John Dodson (17-7) wraca do dywizji, w której pokonał już aktualnego mistrza.
„The Magician” chce zawalczyć w grudniu lub styczniu w wadze 135 funtów. Dodson trafił do UFC wygrywając The Ultimate Fighter 14, w finale którego znokautował TJ Dillashawa. Potem wrócił do wagi muszej, gdzie pokonywał wszystkich, poza mistrzem Demetriousem Johnsonem, notując wynik 0-2 z mistrzem i 5-0 nad resztą stawki.
Mimo, że Dodson zawsze robił limit wagi muszej, nie było to dla niego łatwe. Dodatkowo teraz, kiedy USADA zabroniła kroplówek nawadniających po wadze i przy nowym reżimie testów antydopingowych, zawodnik zdecydował że przejście do wyższej wagi będzie dobrą decyzją.

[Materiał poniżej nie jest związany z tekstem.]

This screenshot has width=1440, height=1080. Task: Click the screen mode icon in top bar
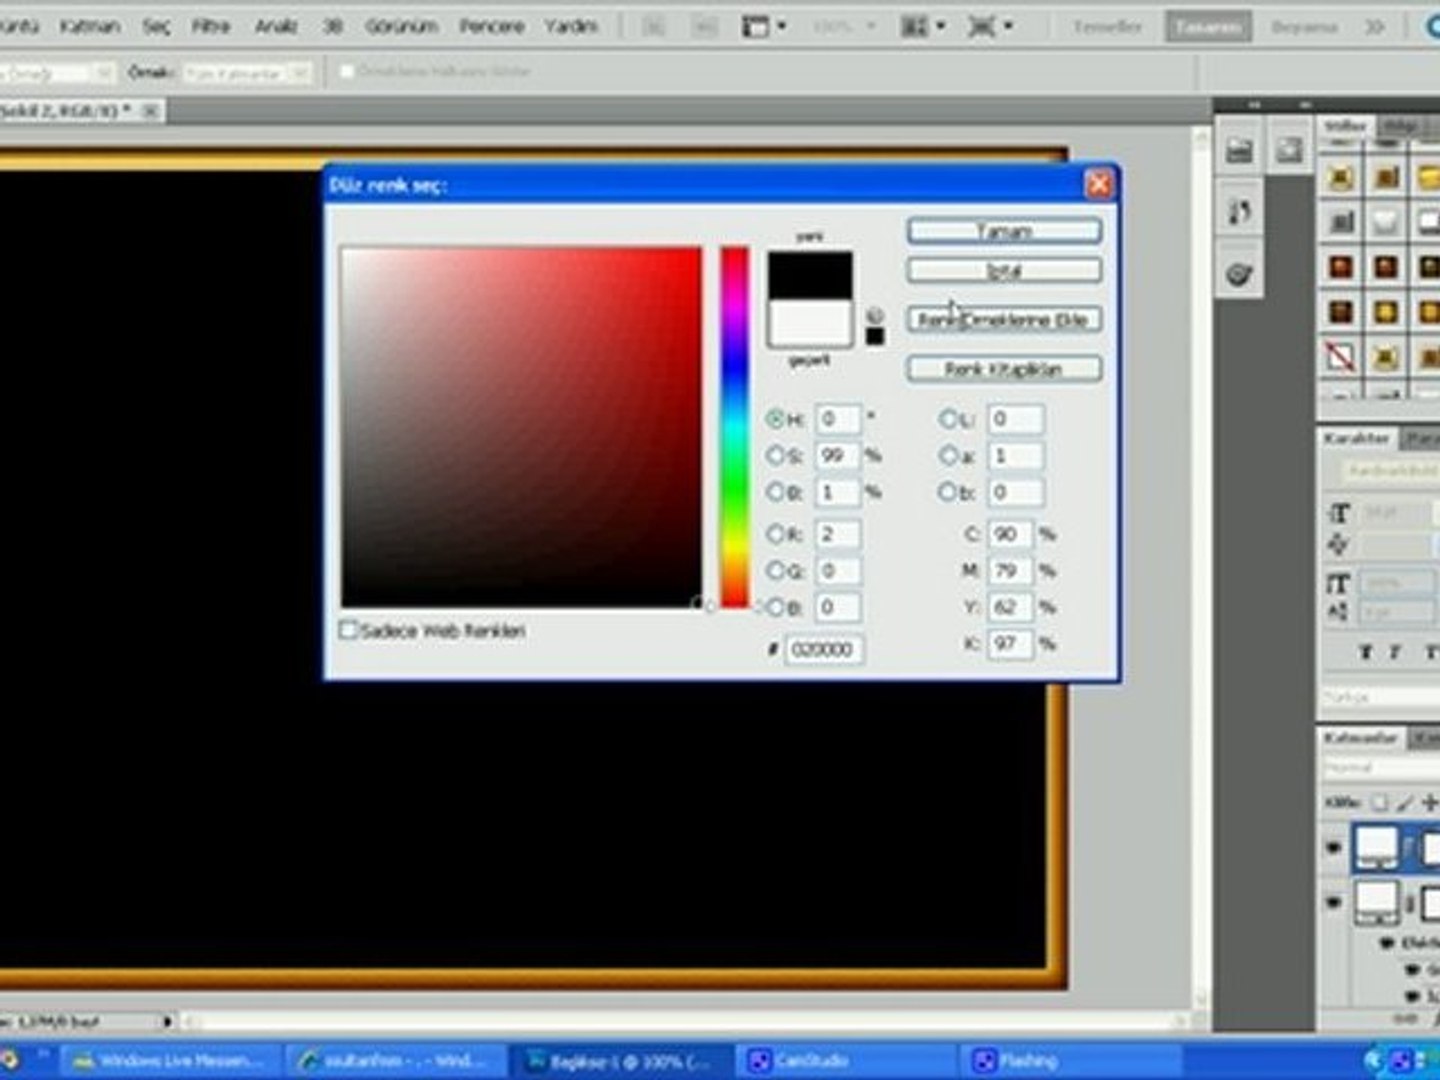click(982, 27)
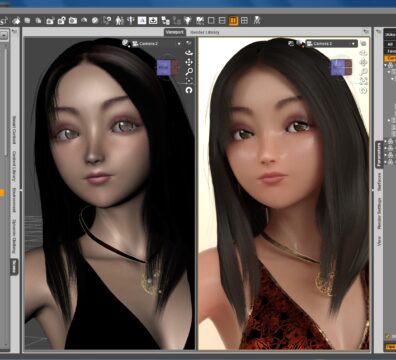
Task: Click the orbit camera icon in left viewport
Action: point(189,53)
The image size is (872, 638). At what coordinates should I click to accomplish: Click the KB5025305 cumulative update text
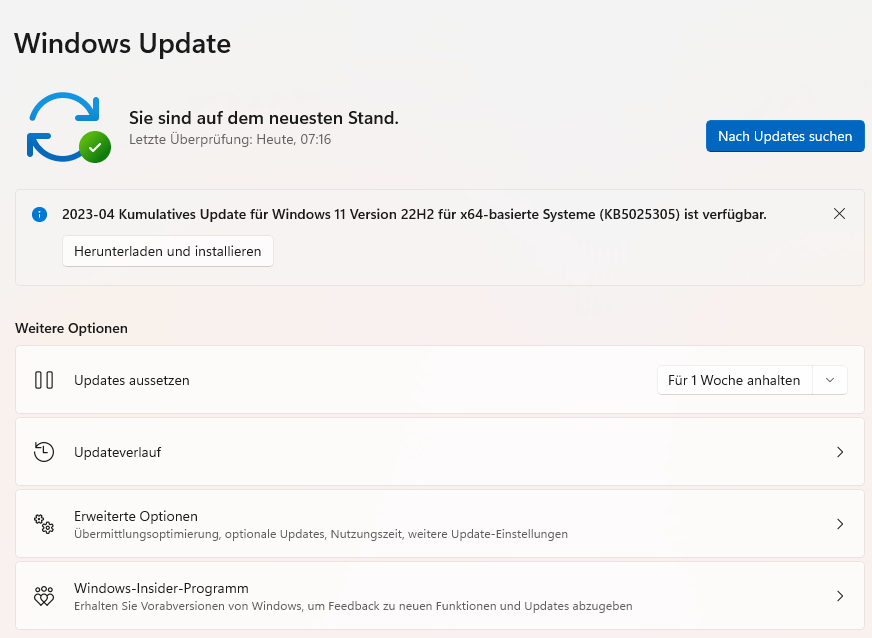click(414, 214)
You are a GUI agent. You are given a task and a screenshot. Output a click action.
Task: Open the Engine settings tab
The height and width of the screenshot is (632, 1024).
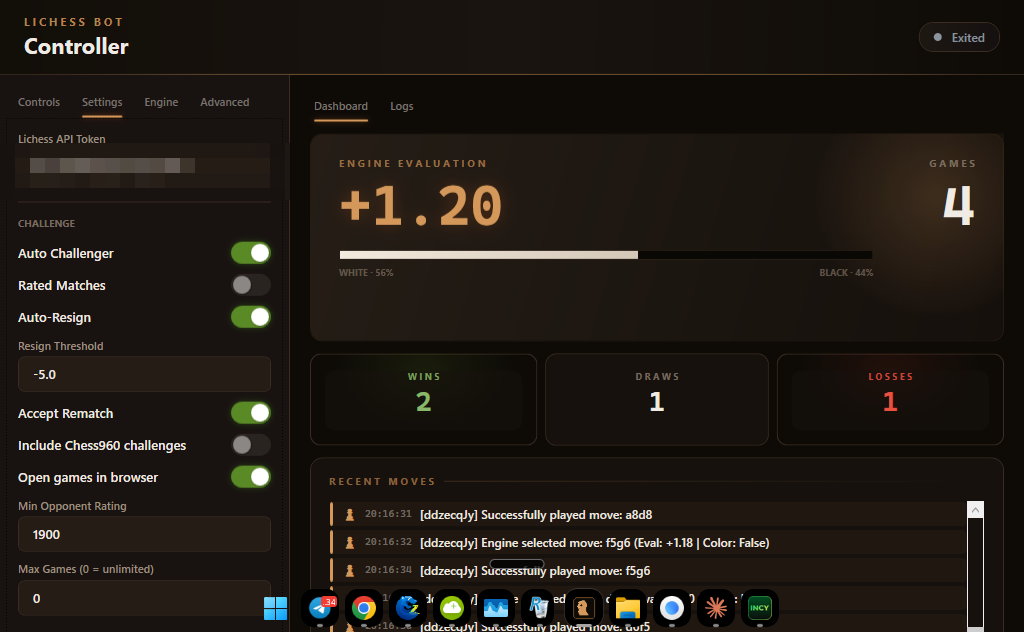click(161, 102)
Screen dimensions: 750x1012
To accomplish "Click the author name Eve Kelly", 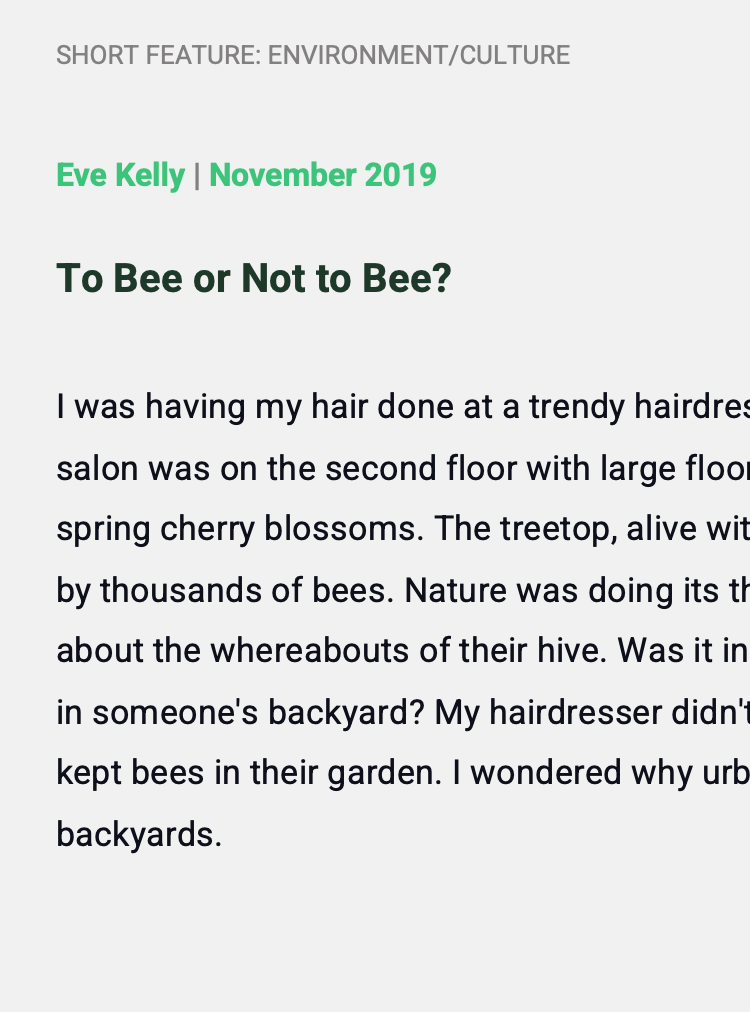I will point(120,175).
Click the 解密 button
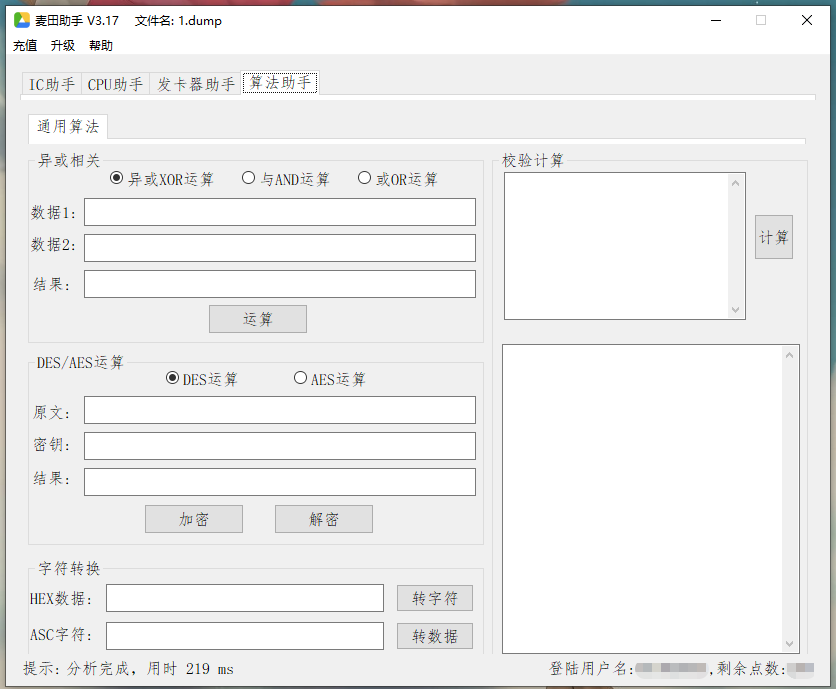The height and width of the screenshot is (689, 836). click(x=323, y=519)
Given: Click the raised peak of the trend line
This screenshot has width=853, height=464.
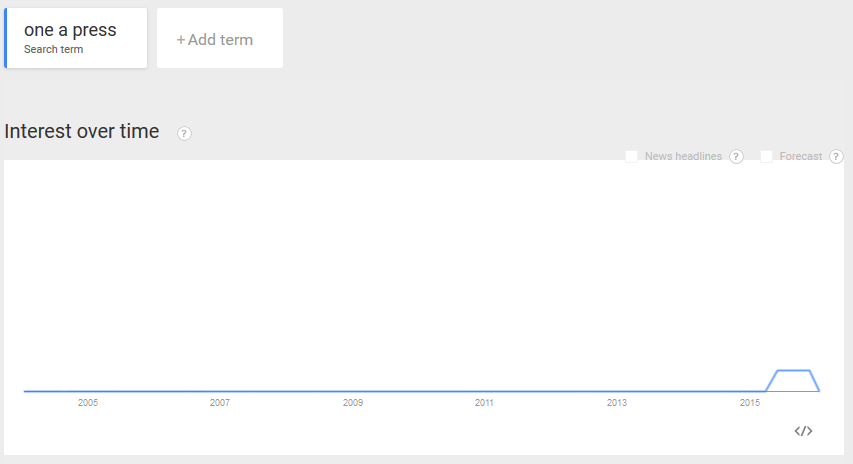Looking at the screenshot, I should [794, 371].
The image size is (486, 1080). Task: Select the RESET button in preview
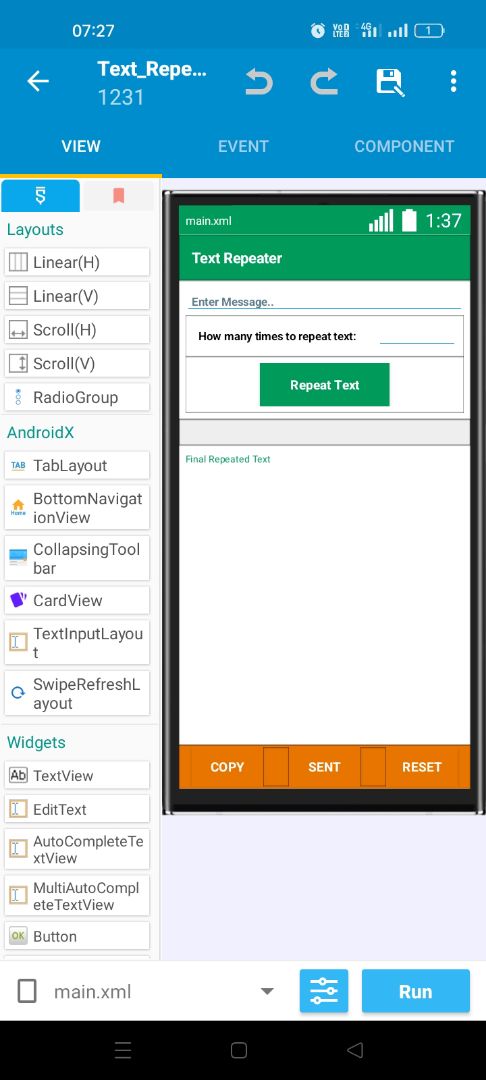421,767
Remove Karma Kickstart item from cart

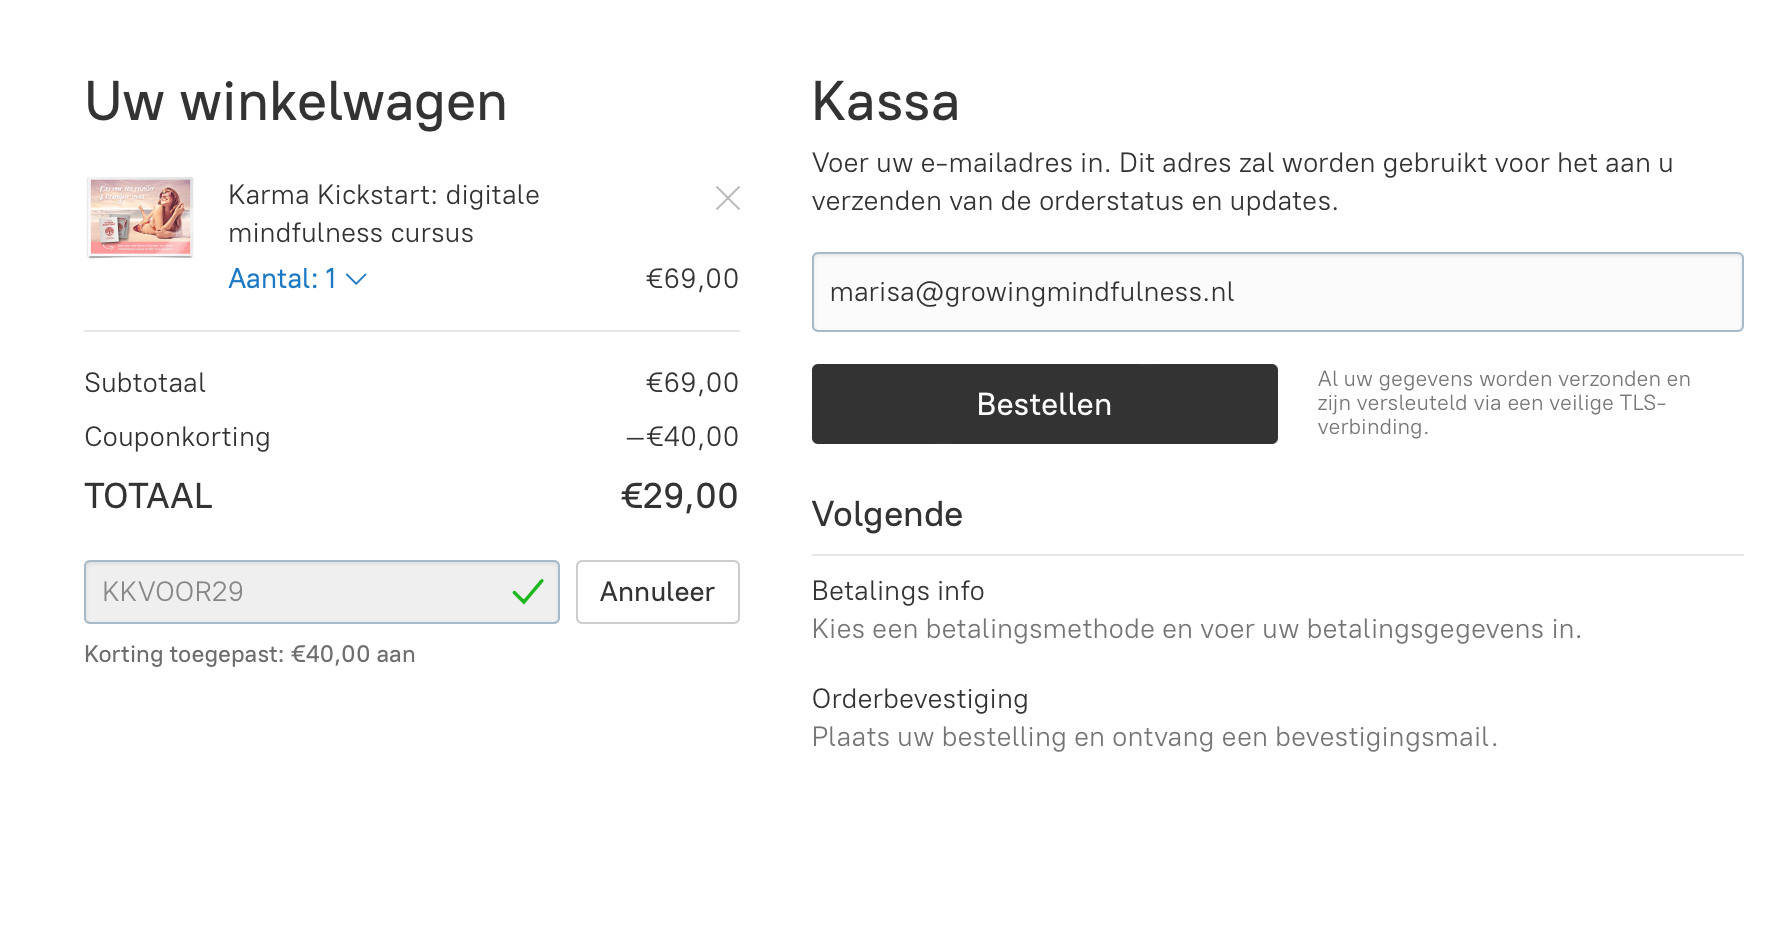pyautogui.click(x=728, y=198)
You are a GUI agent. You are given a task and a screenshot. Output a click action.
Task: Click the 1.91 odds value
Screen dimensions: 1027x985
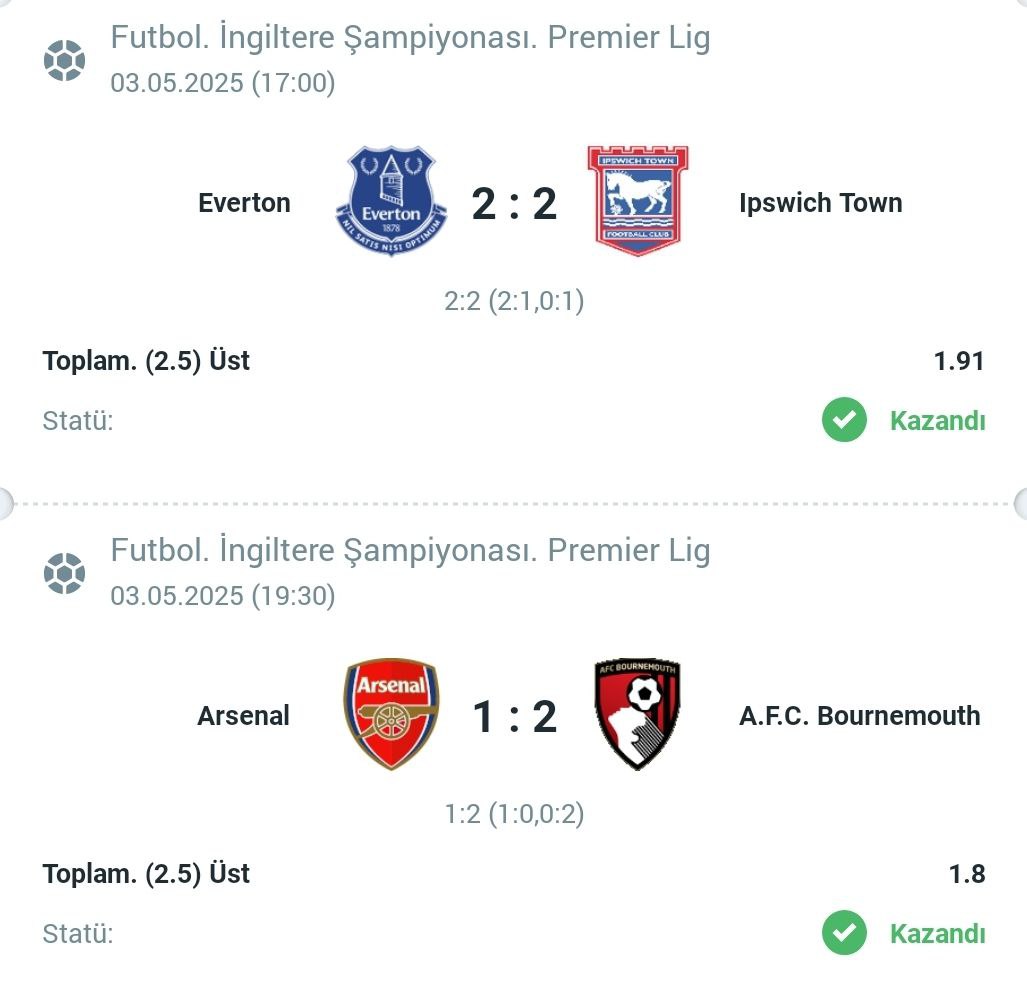coord(959,361)
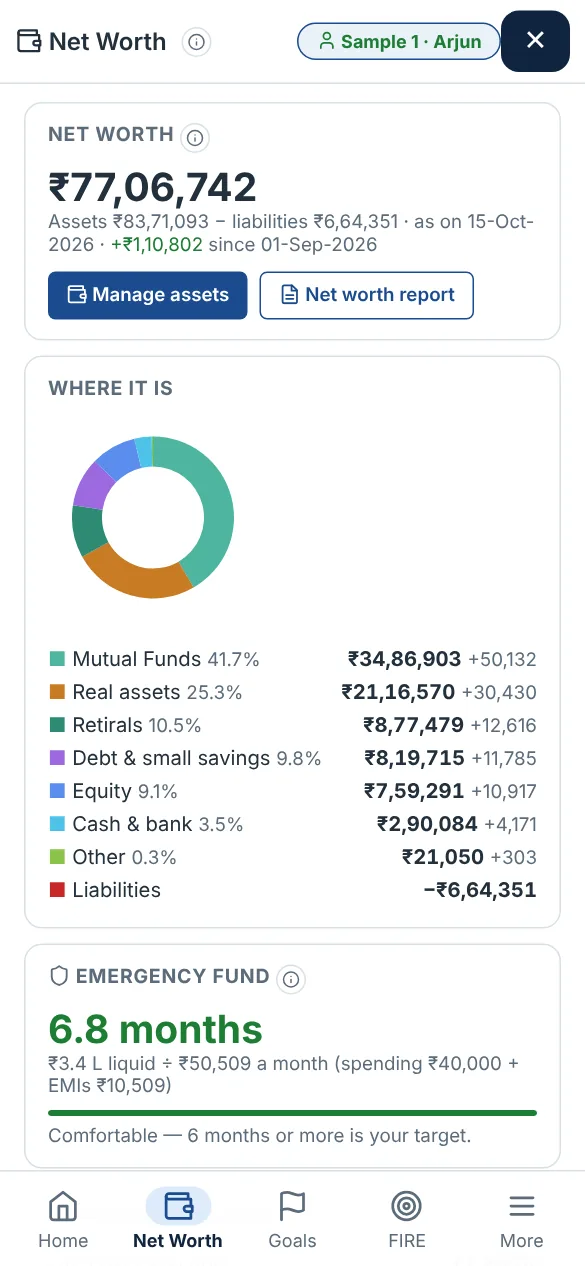Click the shield icon by Emergency Fund
This screenshot has width=585, height=1266.
pos(59,976)
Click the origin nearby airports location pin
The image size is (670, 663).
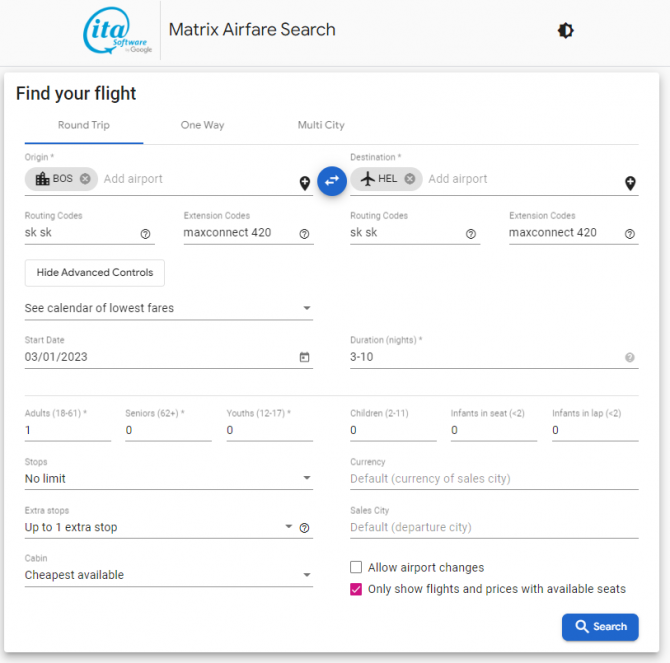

Mógłby znowu TJ’a znokautować 😀
sory ale jak myszy nie umiał ubić to z czym do TJ’a?
Raz wygrał ale to nie znaczy ,że Tj nie zrobił progresu przez ten czas…
Nie uwzględniasz, że obaj zrobili progres
TJ zrobil ogromny progress, ale i tak zycze Dodsonowi, zeby go 2gi raz znokautował 🙂 Chociaz imo Cruz bedzie pierwszy.
rampage w mma nie mozna być niczego pewnym ale daje mu małe szanse 🙂 mysza miałby większe jest dynamiczny robi wszystko lepiej niż Dodson.
Generalnie niepotrzebnie jest podział na kategorie w tych limitach. Powinni oni walczyć w jednej bo jakby na to nie patrzeć to już ekstremum podchodzące pod niebezpieczne scinanie wagi.